Two months ago, the Guardian achieved what many in the industry thought would be impossible: they recorded a small operating profit, following 20 years of multi-million pound losses. This was aided by record online traffic, reduced costs, and financial contributions from readers, putting the business in a sustainable position.
Now that seemingly impossible goal has been reached, the challenge for the publisher is keeping the focus and momentum going to propel them forward to their next goal: 2 million supporters by 2022.
The Media Voices Podcast sat down with the Guardian’s Chief Revenue Officer Hamish Nicklin this week to talk through the newspaper’s journey to profit, and how it plans to keep the momentum going in its plans for the next three years.
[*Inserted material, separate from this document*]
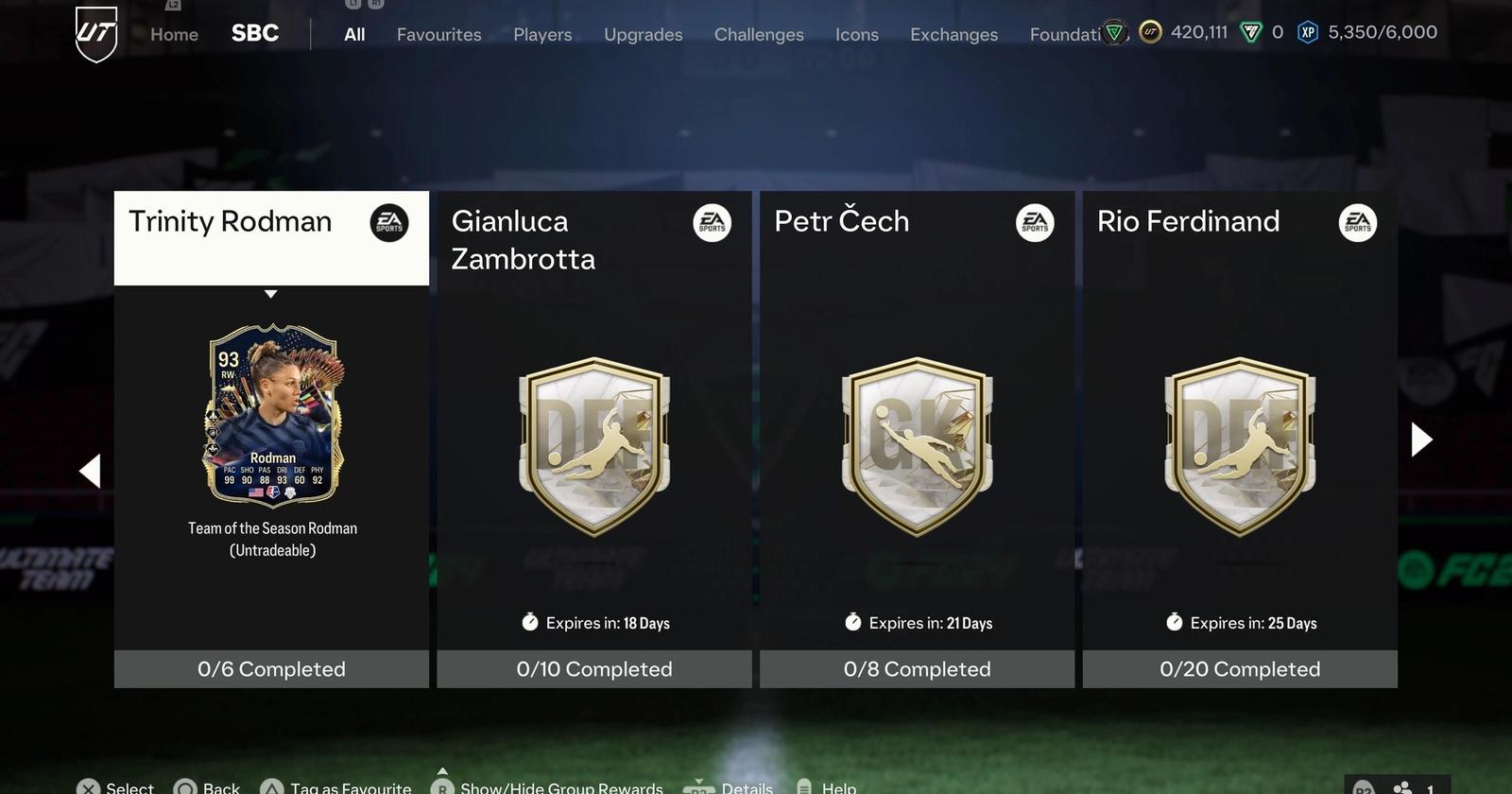This screenshot has height=794, width=1512.
Task: Click the FC points triangle icon
Action: click(1250, 33)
Overcoming internal doubts
When the Guardian first set out its plans for a dramatic turnaround three years ago, there was a lot of scepticism from industry professionals who couldn’t see how the newspaper could reduce its losses that quickly, particularly given the challenges other publishers were also facing around increasing revenues and profitability.
Nicklin, who joined the Guardian in 2016 from AOL, wasn’t alone in sharing concerns about the plans at the time, especially some of the targets that were being brought in.
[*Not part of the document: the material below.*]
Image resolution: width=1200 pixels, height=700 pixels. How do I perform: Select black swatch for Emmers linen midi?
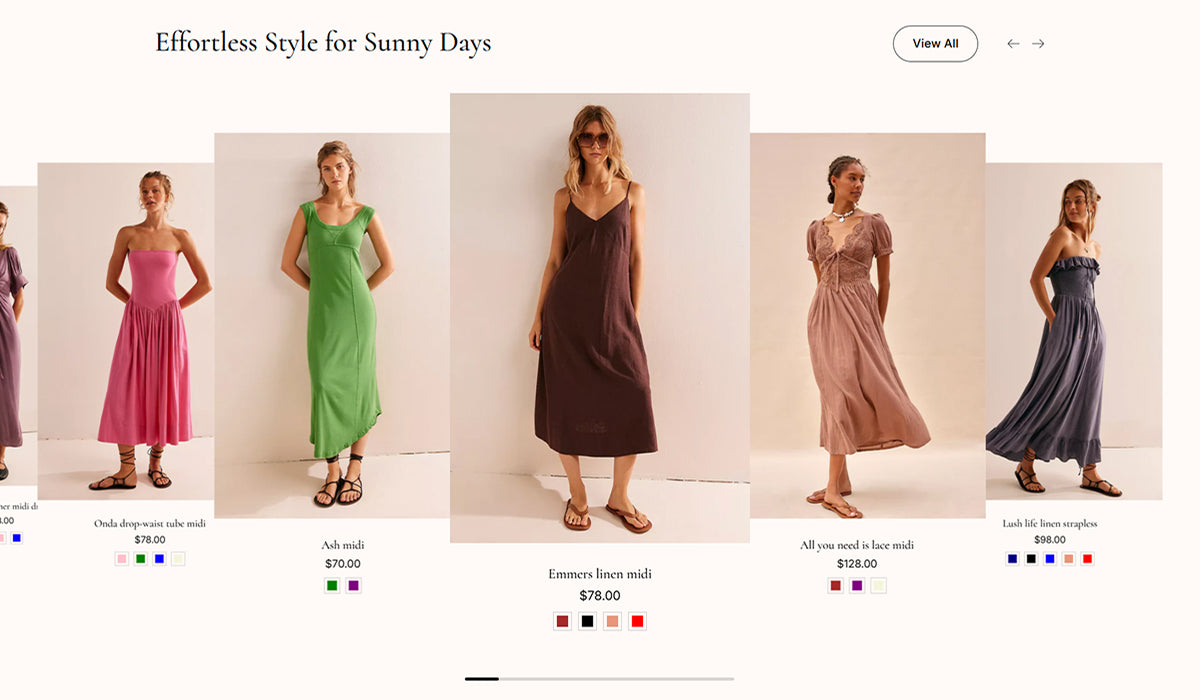pyautogui.click(x=587, y=621)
“On the whole, there were pockets who entirely believed that it was possible, and there were others who genuinely had some concerns and doubts, because some of the numbers that we were putting against things like our reader revenues were pretty hefty,” he said.
“And the reality was, over three years, we didn’t necessarily have a detailed financial plan, but we did have a framework, and that framework was made up of some assumptions in the outer years around what we’d be getting from some of these numbers.